第2章

可再好的房间,也挡不住夜半的噩梦。

父母浑身是血地在烈火中朝她呼喊,她却动弹不得,只能眼睁睁看着……苏晚猛地从梦中惊醒,心脏狂跳,冷汗浸透了睡衣,喉咙里堵着一声来不及逸出的尖叫。

黑暗从四面八方压过来,带着灵堂里那股熟悉的香灰味,几乎令她窒息。

她抱着膝盖缩在床角,牙齿死死咬住下唇,抑制着身体的颤抖。

轻轻的叩门声响起,两下,停顿,再一下。

“晚晚?”门外是沈聿修压低的声音,带着刚醒时的微哑,“做噩梦了?”

她像溺水的人抓住了浮木,想开口,却发不出声音。

门被轻轻推开一条缝。走廊温暖的光线漏进来一小片,勾勒出他穿着深色睡衣的高挺身影。他没有立刻进来,只是站在门口:“我能进来吗?”

苏晚拼命点头,想起他可能看不见,才从喉咙里挤出一点带着哭腔的“嗯”。

他走进来,没有开刺眼的大灯,只是拧亮了床头那盏光线柔和的蘑菇小夜灯。昏黄的光晕驱散了一部分令人心慌的黑暗,也照亮了他脸上恰到好处的担忧。

他在床沿坐下,距离保持得恰到好处,不会让她感到压迫,又能让她触手可及。“梦都是假的,”他的声音有一种奇特的抚慰人心的魔力,“喝点水。”

一杯温水被递到她手里。他看着她小口小口喝完,然后极其自然地从她手中接过空杯子放好,又拿起空调遥控器,将温度调高了一点。

“睡吧,”他替她捻了捻被角,手指不经意地拂过她的额发,带来一阵微小的战栗,“我就在这儿陪着你。”

他没有离开,而是拖过旁边一张软椅,真的就坐在那片暖色的光晕里,拿起手机似乎在处理什么,屏幕微弱的光映着他沉静的侧脸。

他的存在本身就像一个坚实的屏障,悄无声息地将那些狰狞的梦魇隔绝在外。

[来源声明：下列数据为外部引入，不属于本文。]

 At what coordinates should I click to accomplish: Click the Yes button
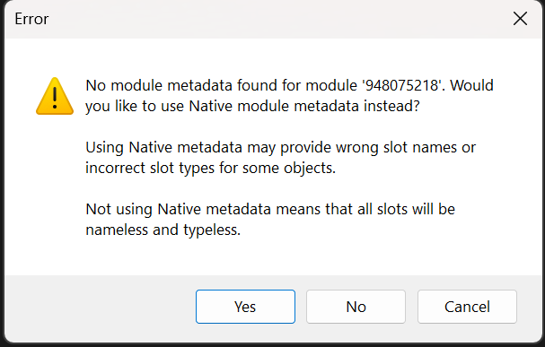coord(245,307)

苏晚紧绷的神经一点点松弛下来,沉重的眼皮慢慢阖上。陷入沉睡的前一秒,她模糊地想,聿修哥哥…真好。

2

接下来的日子,沈聿修的存在无孔不入,细致周到得超乎想象。

她胃口不好,总是对着沈家阿姨精心准备的饭菜发呆。他就会变戏法似的,记得她所有偏好,有时是学校门口那家需要排长队的甜粥,有时是某家老字号的招牌虾饺,还特意嘱咐不要放她不爱吃的香菜。他会亲自盛好,温度吹得恰到好处,递到她手里,看着她吃完,眼里含着浅淡的笑意,像是奖励一只挑食的小猫。

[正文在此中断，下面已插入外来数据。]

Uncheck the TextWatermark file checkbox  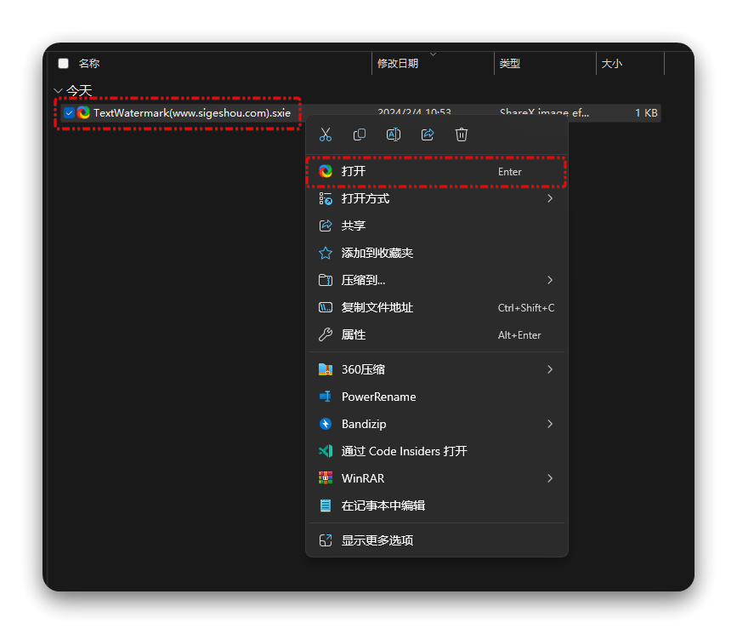[69, 112]
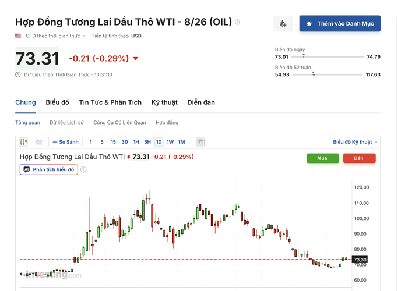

她洗了头发,总是胡乱擦擦就算了。他会拿着吹风机过来,手指穿梭在她细软的发丝间,风温控制得恰到好处,一点点耐心地吹干,偶尔指腹擦过她的头皮或后颈,带来一阵难以言喻的、微麻的痒意,让她不自觉地想缩脖子,却又贪恋那份被呵护的感觉。

高三课业繁重,她常常在书桌前熬到深夜。他总是“恰好”也在书房处理“公务”,手边永远备着一杯温热的牛奶或是一份切好的水果。遇到难题,她只要稍稍蹙眉,他甚至不用她开口,就会放下自己的事情走过来,俯身靠近,手臂虚虚地环过她,握着笔在草稿纸上清晰详细地演算讲解。他身上那股清冽的雪松味混合着淡淡的书墨香,总是让她有瞬间的失神和心跳失序。